Task statement -
When the word "give" shows up in a line of the data below, copy that whole line.

Saved entries
+++
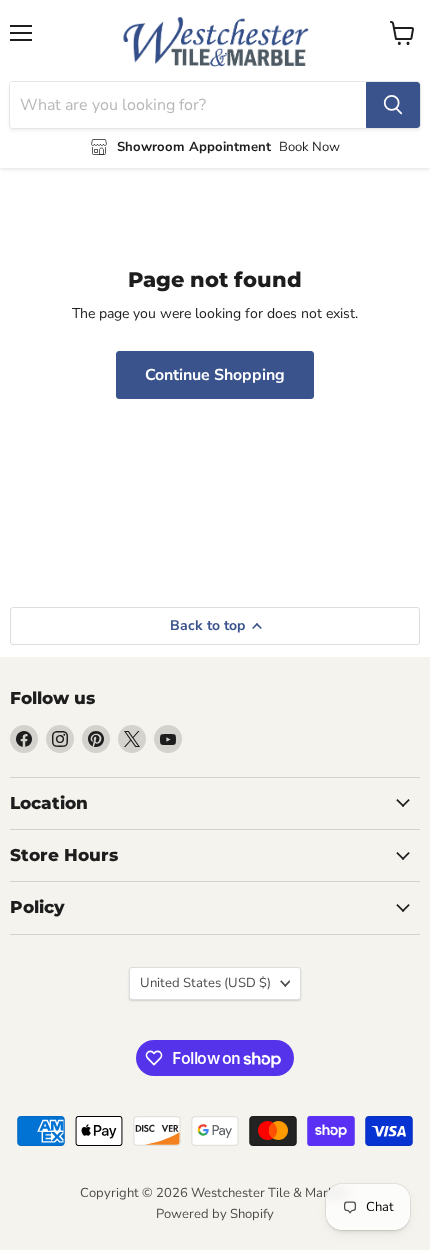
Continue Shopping (215, 375)
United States (205, 983)
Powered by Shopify (215, 1214)
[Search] (393, 105)
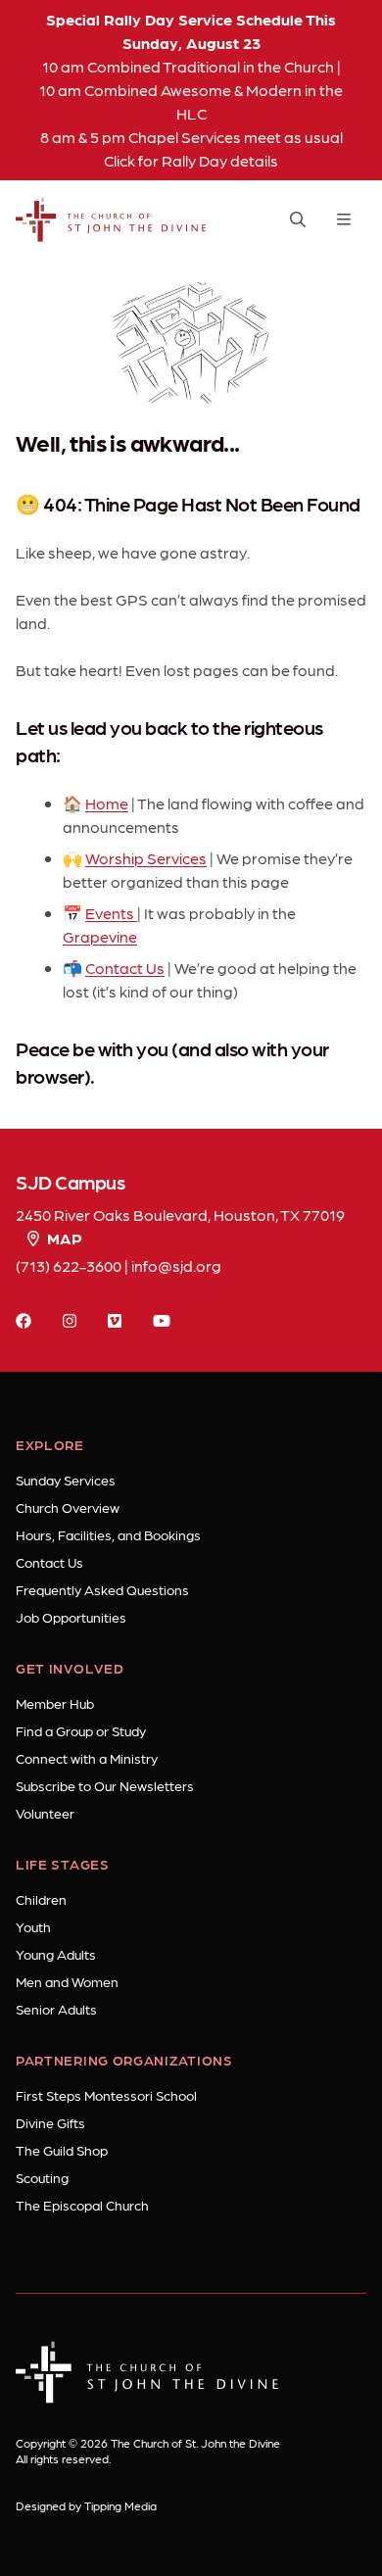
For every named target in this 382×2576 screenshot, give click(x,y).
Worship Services (146, 858)
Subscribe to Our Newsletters (105, 1785)
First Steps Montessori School (106, 2095)
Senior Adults (56, 2008)
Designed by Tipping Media (86, 2505)
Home (106, 803)
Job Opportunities (71, 1617)
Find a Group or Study (81, 1730)
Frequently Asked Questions (102, 1589)
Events (111, 912)
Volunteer (45, 1813)
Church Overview (67, 1507)
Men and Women (67, 1981)
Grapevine (100, 936)
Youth (33, 1926)
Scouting (42, 2177)
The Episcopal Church (82, 2204)
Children (41, 1899)
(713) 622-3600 (68, 1265)
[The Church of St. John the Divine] (111, 219)
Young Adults (56, 1954)
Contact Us (125, 967)
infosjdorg (176, 1265)
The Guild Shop (62, 2150)
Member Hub (55, 1703)
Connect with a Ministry (87, 1758)
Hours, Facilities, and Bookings (108, 1534)
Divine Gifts (50, 2122)
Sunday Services (66, 1479)
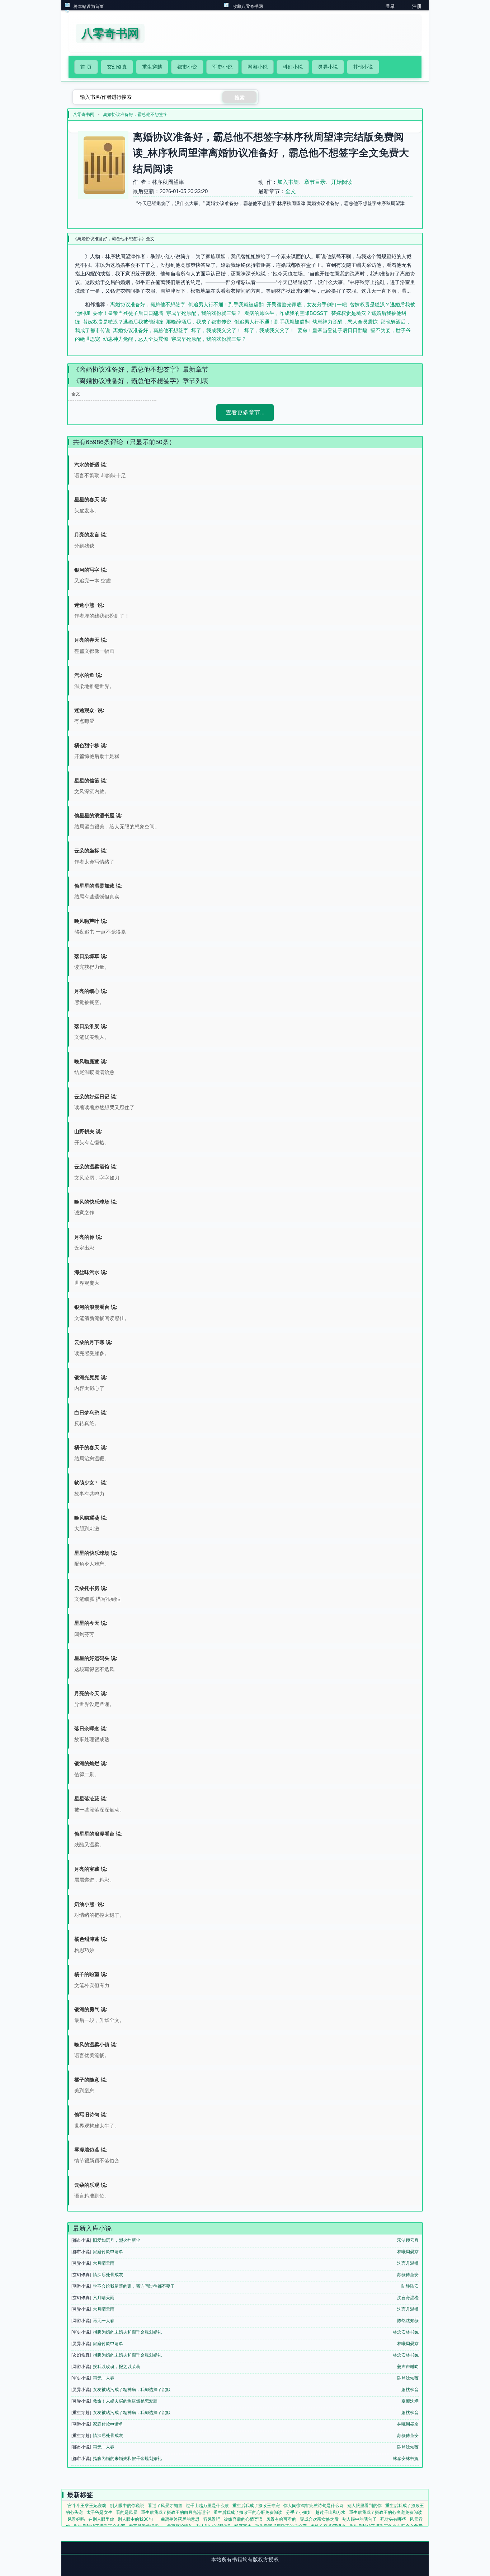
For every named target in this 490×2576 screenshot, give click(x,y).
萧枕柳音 (410, 2389)
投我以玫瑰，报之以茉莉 (116, 2366)
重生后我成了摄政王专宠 (256, 2505)
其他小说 (363, 67)
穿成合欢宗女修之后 (319, 2519)
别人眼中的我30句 (135, 2519)
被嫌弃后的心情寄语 (243, 2519)
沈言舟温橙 (408, 2263)
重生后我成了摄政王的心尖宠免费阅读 (385, 2512)
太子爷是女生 (99, 2512)
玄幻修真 (117, 67)
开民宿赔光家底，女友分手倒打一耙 (307, 304)
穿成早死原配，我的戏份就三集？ (203, 313)
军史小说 (222, 67)
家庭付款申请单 (108, 2251)
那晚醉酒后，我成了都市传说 (198, 322)
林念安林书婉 (406, 2332)
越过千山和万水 (330, 2512)
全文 (290, 191)
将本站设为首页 (89, 6)
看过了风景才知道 (165, 2505)
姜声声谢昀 (408, 2366)
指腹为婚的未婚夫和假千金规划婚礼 (127, 2332)
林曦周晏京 (408, 2251)
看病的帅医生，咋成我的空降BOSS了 (286, 313)
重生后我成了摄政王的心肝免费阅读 (247, 2512)
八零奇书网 (83, 114)
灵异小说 (328, 67)
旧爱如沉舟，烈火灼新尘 (116, 2240)
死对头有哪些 (393, 2519)
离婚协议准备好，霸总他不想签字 (135, 114)
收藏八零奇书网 (248, 6)
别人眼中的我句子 (359, 2519)
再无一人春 (103, 2320)
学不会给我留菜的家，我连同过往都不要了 (134, 2286)
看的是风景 (126, 2512)
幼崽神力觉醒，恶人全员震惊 (345, 322)
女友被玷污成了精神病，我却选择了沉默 (131, 2389)
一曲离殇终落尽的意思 (177, 2519)
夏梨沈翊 (410, 2401)
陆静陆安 (410, 2286)
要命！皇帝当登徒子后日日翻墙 (128, 313)
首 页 (86, 67)
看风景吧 (211, 2519)
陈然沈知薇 (408, 2320)
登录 (390, 6)
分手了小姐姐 (299, 2512)
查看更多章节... (245, 412)
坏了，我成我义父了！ (216, 330)
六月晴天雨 (103, 2263)
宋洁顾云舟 (408, 2240)
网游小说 (258, 67)
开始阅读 (342, 182)
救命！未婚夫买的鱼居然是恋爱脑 (125, 2401)
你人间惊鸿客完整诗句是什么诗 (313, 2505)
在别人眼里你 (101, 2519)
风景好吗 (76, 2519)
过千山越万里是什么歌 (207, 2505)
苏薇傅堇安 (408, 2274)
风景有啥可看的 (281, 2519)
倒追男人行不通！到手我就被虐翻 (226, 304)
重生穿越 (152, 67)
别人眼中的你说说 (127, 2505)
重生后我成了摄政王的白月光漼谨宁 (175, 2512)
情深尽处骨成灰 (108, 2274)
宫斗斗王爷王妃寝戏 (86, 2505)
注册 (416, 6)
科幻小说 (293, 67)
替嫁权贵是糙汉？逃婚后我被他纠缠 (123, 322)
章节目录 (315, 182)
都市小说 (187, 67)
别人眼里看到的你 (364, 2505)
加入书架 (288, 182)
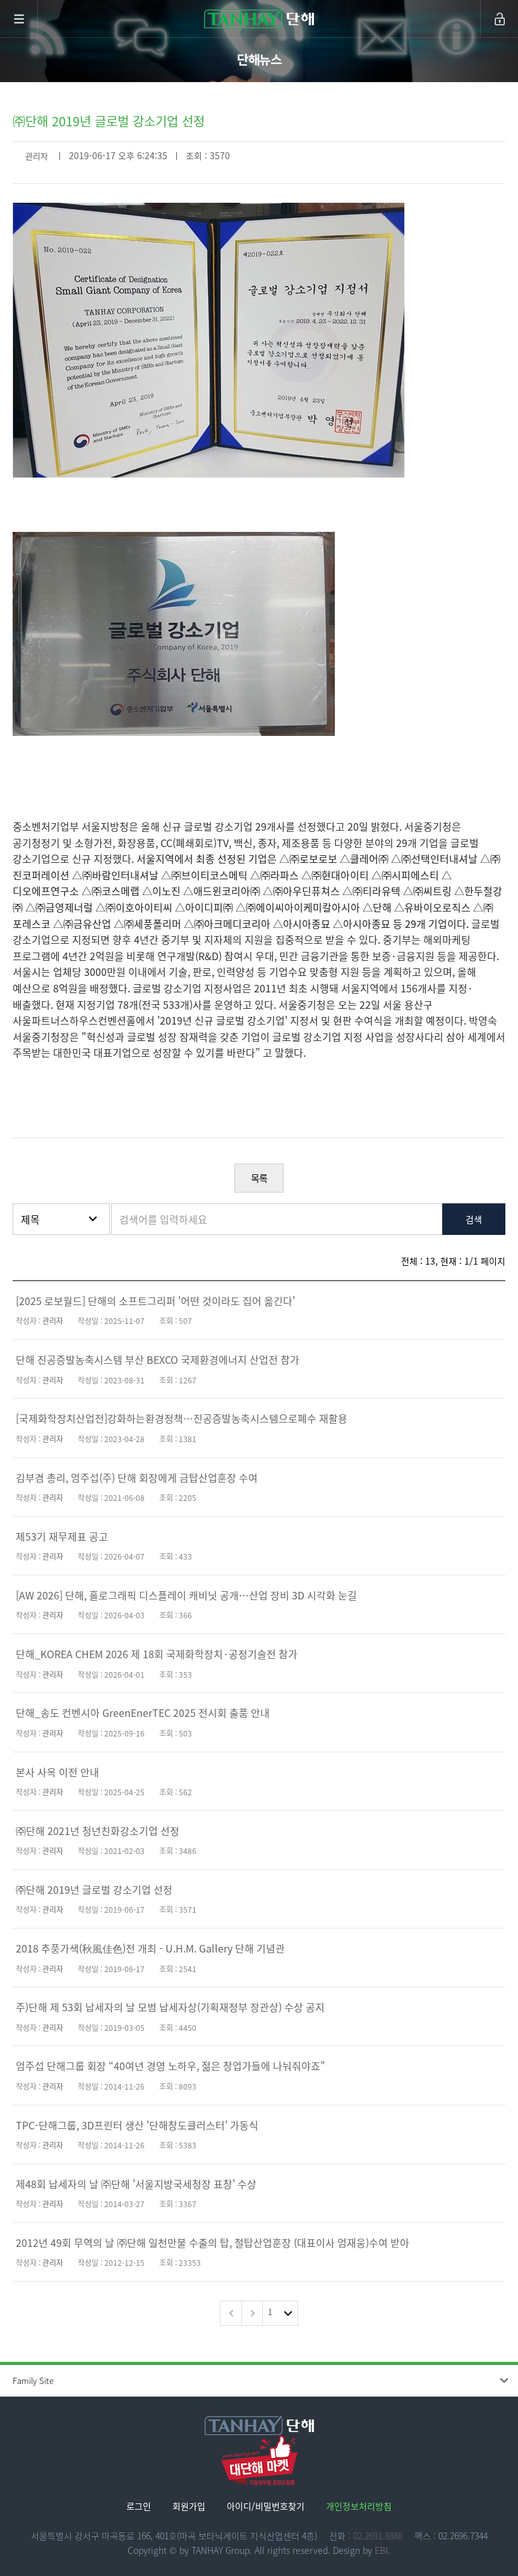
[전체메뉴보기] (19, 19)
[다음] (252, 2313)
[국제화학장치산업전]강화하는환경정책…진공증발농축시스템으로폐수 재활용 (181, 1418)
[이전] (230, 2313)
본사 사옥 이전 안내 (57, 1771)
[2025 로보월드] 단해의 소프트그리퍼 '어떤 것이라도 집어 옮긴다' (155, 1300)
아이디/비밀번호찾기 (265, 2506)
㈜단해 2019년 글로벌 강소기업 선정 (94, 1889)
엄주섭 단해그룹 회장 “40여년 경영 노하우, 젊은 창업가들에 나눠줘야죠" (170, 2065)
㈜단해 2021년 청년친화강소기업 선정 (97, 1830)
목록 (259, 1178)
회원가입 (188, 2506)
+++
Output for this task -
For every named target in this 382×2576 screenshot, give click(x,y).
For every named target in this 490×2576 screenshot, give click(x,y).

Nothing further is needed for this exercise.